L'indépendance et la pertinence de l'intervention du médiateur nécessitent qu'il joue un rôle actif et identifié dans le monde de l'art contemporain.

Avec l'aide indispensable d'un organisme privé indépendant, le médiateur doit pouvoir être autonome économiquement et donc, intellectuellement libre.

Financées par des fonds privés et publics destinés à l'intérêt général, les œuvres appartiennent au domaine public tel que le définit la collectivité mais leur usage est laissé à l'appréciation du commanditaire et de l'artiste.

 

Les différences et les avantages

La mise en œuvre de la procédure a permis de vérifier l'existence, dans la société, d'une réelle demande de création contemporaine, d'une capacité à assumer socialement l'expression de cette demande, la dépense financière qu'elle engage et la reconnaissance des formes artistiques actuelles. Ceux qui ont expérimenté cette méthode sont convaincus qu'elle constitue une alternative pertinente aux moyens de production existants. L'alternative ne réside pas dans le remplacement des modes de production utilisés mais dans leur diversification.

Les différences
La proposition d'un travail en commun et l'offre faite à tous de participer à la production d'œuvres d'art sont des moyens aujourd'hui originaux de créer un contexte pour l'œuvre.

Alors que l'inscription de l'art contemporain dans l'espace public est trop souvent déterminée par des enjeux extérieurs à l'art, ce nouveau dispositif permet à des médiateurs, en confrontation permanente avec les artistes et leurs modes d'action, de resserrer les liens entre les réalités de la société et celles de l'art.

Dans une situation où les limites de la politique représentative sont de plus en plus manifestes, la procédure répond à l'exigence se faisant jour selon laquelle chacun peut agir en son nom propre et au nom d'une situation, qu'elle soit abstraite ou concrète.


Les avantages
Chaque commande naît d'un contexte particulier et précis qui permet une reconfiguration permanente des moyens de production. La spécificité des commandes conduit à la mobilisation de personnes et de sources de financement jusqu'alors inaccessibles à l'art.

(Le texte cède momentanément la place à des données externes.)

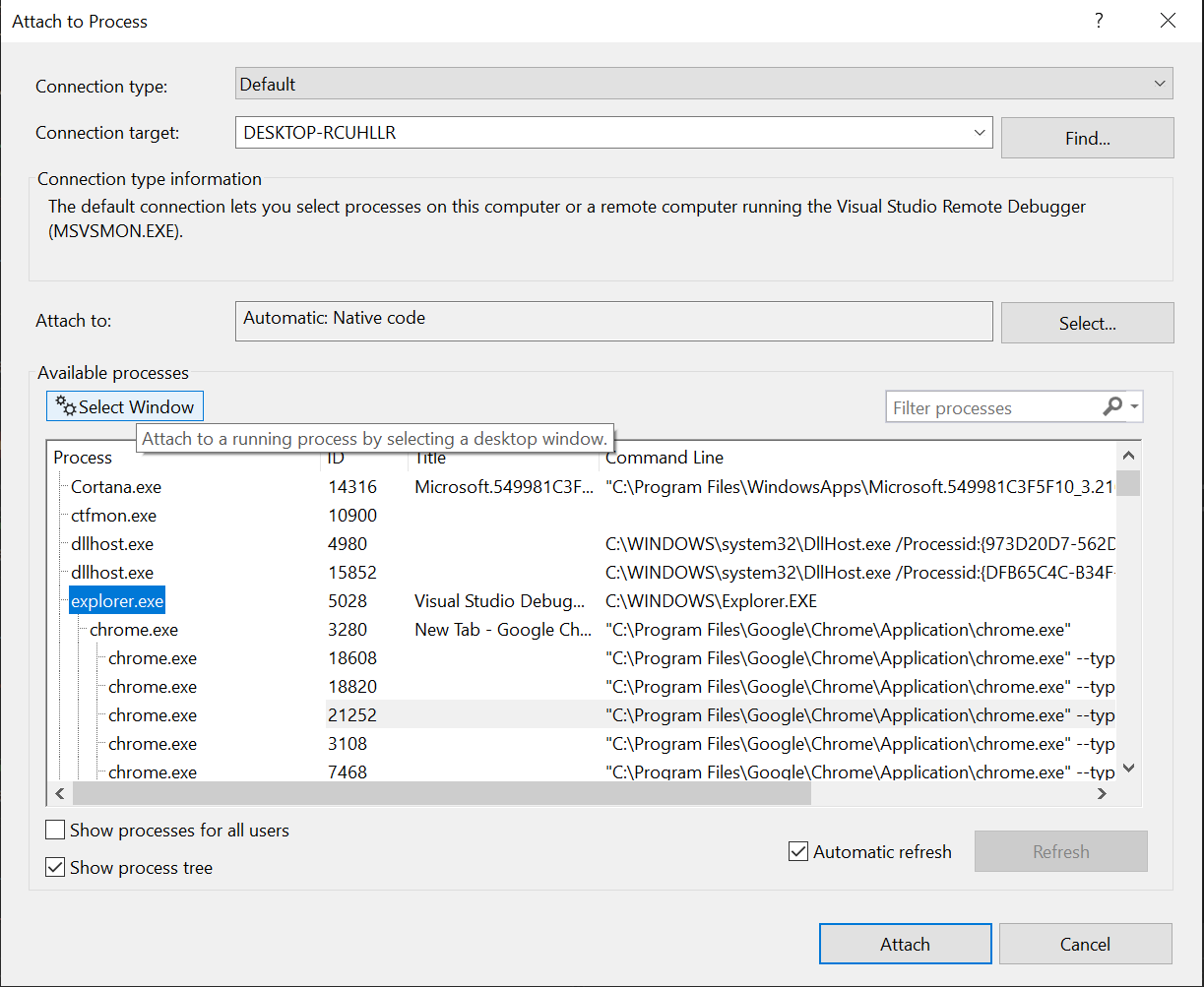The width and height of the screenshot is (1204, 987).
Task: Click the Attach button
Action: click(x=904, y=943)
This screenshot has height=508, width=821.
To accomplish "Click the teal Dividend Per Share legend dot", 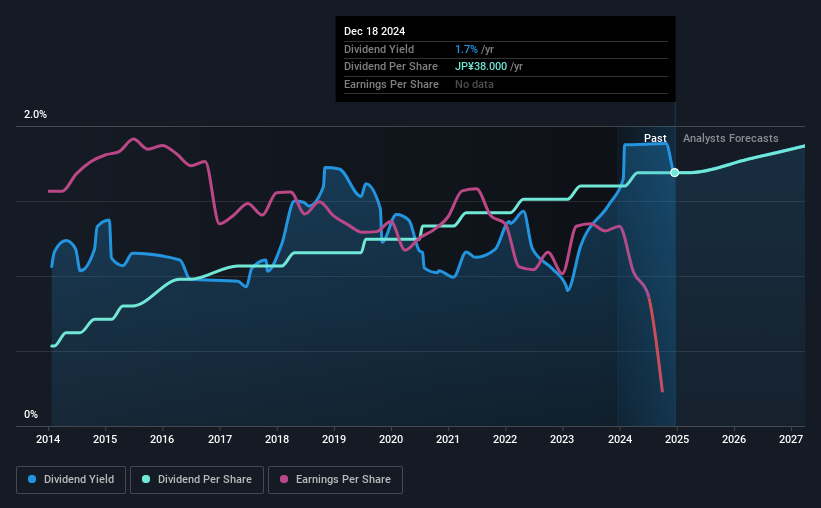I will (146, 479).
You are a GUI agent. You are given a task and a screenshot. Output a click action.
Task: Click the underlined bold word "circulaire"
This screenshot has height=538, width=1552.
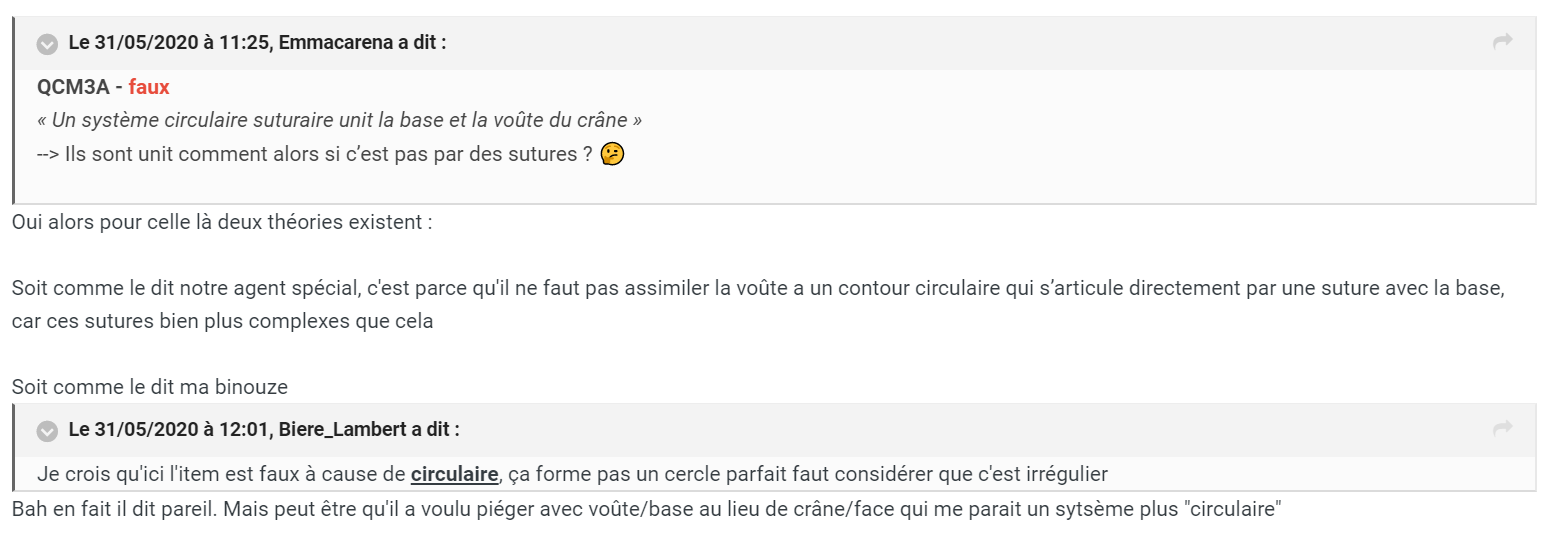pyautogui.click(x=454, y=473)
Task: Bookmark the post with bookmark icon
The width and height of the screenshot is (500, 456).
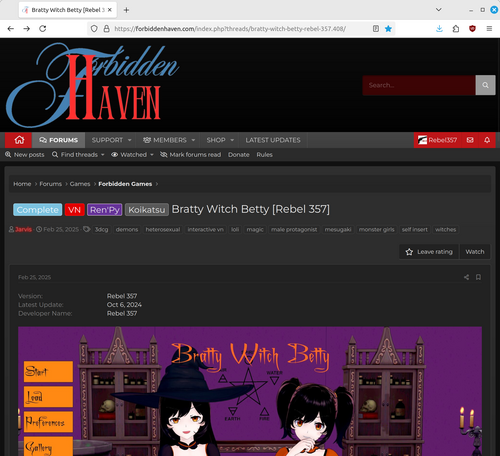Action: point(478,277)
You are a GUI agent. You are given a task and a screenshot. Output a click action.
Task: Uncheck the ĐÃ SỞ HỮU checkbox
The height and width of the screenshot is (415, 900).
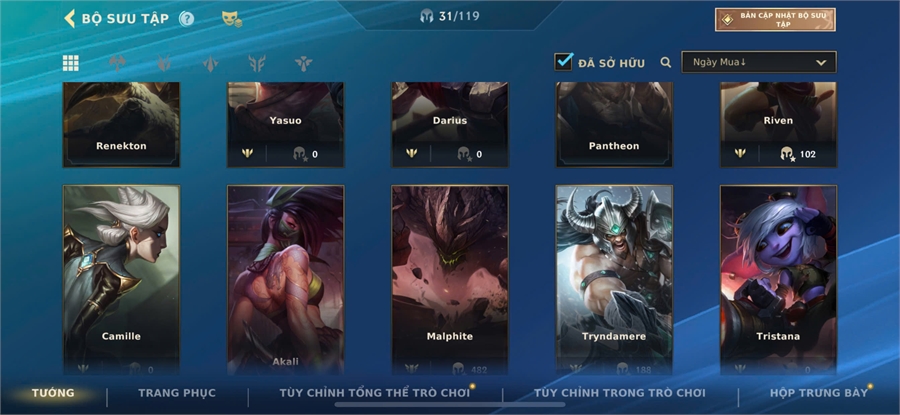564,61
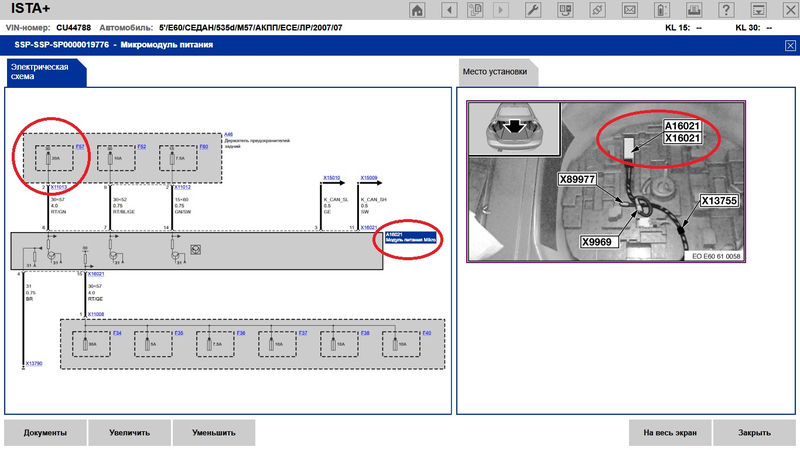The height and width of the screenshot is (450, 800).
Task: Open the wrench settings icon
Action: (533, 10)
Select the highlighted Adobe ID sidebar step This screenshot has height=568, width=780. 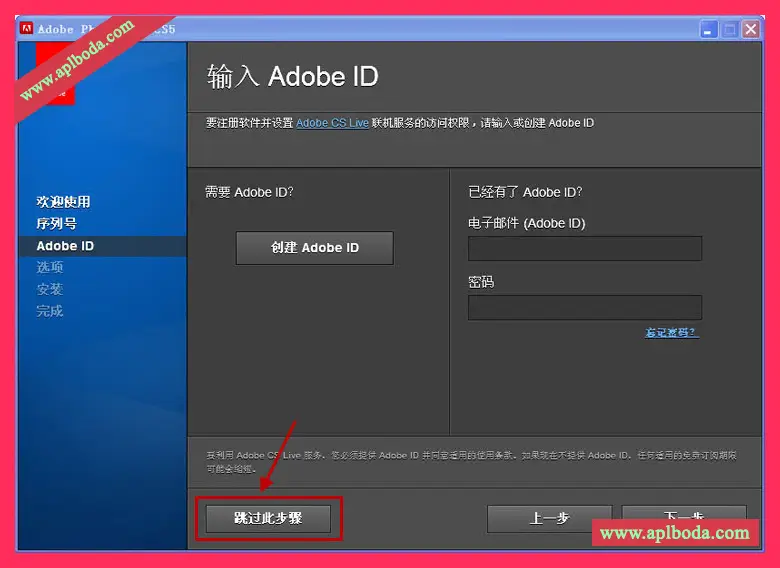(x=65, y=246)
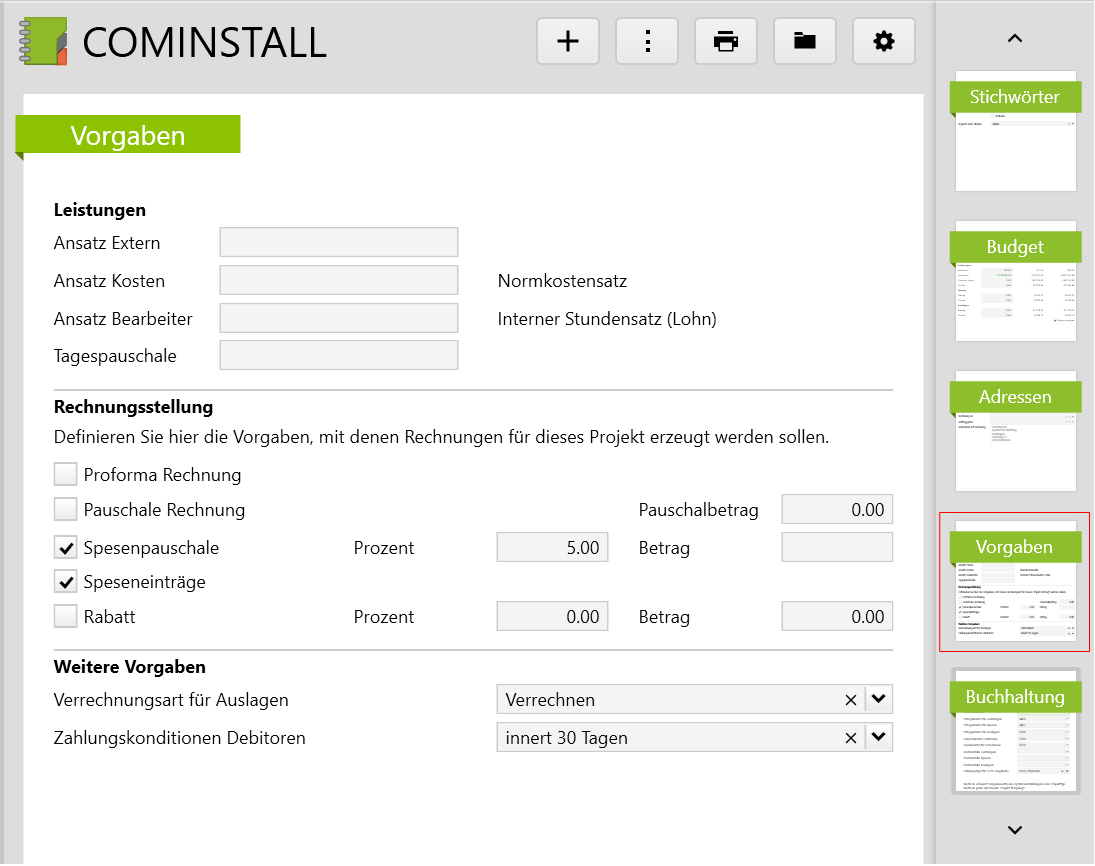Open the three-dot more options menu
The height and width of the screenshot is (866, 1095).
click(647, 41)
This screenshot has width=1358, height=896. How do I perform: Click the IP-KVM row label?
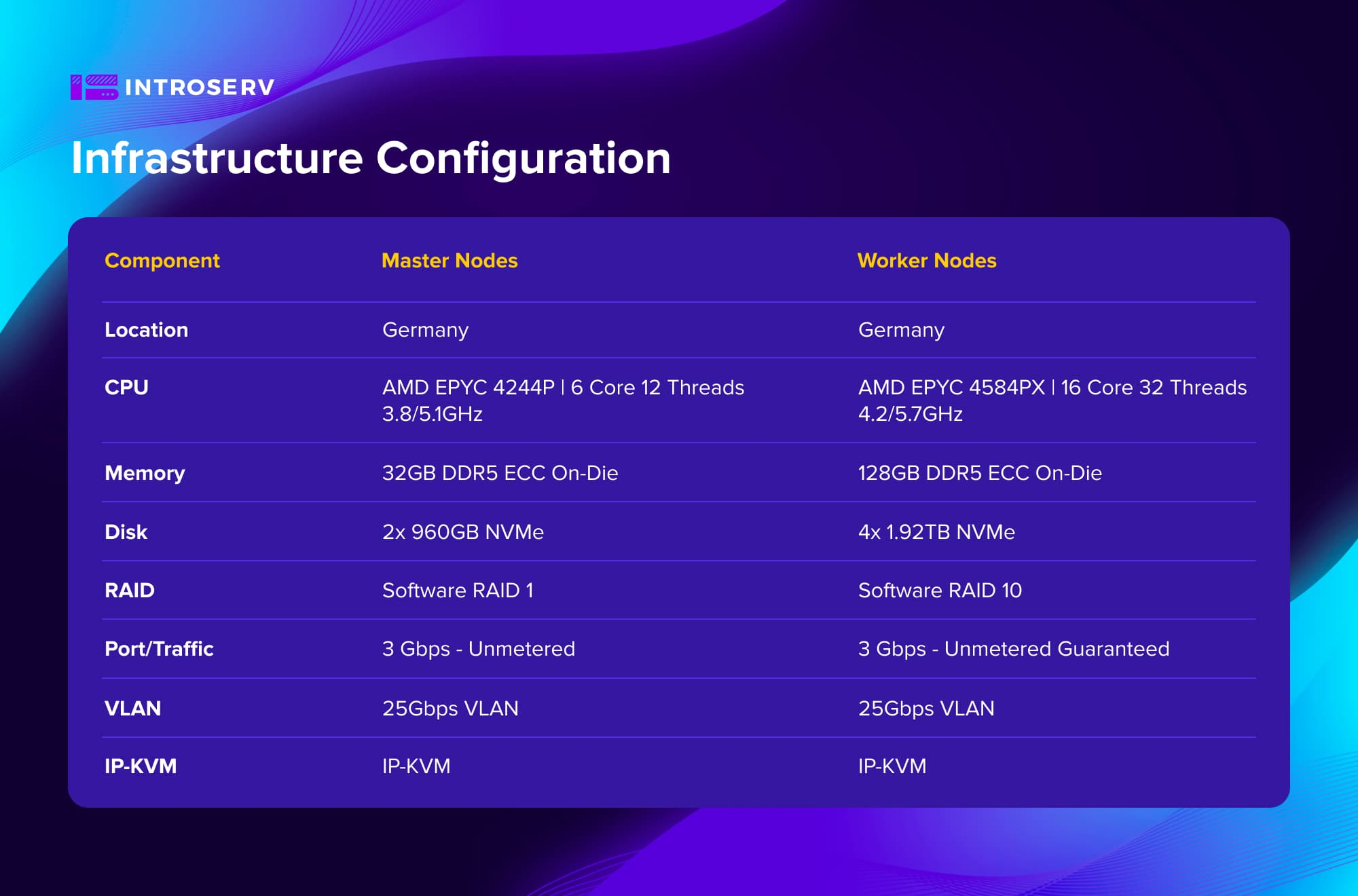pyautogui.click(x=141, y=766)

La commande apporte au médiateur des satisfactions très différentes de celles auxquelles l'exposition ou la production traditionnelle l'ont habitué. Le dialogue avec l'artiste s'approfondit en s'ouvrant à la complexité des enjeux et des situations qu'amplifie encore la multiplication des intervenants. Pour tous, la commande apporte une précieuse sortie des habitudes et la possibilité de participer à la transformation de son environnement.

C'est l'occasion pour tous ceux qui le souhaitent, commanditaires, médiateurs et artistes, de constituer une libre association de personnes et d'inventer une forme de production associée permettant, sans obligation de consensus, la coexistence des conceptions particu-lières et la capacité à agir ensemble.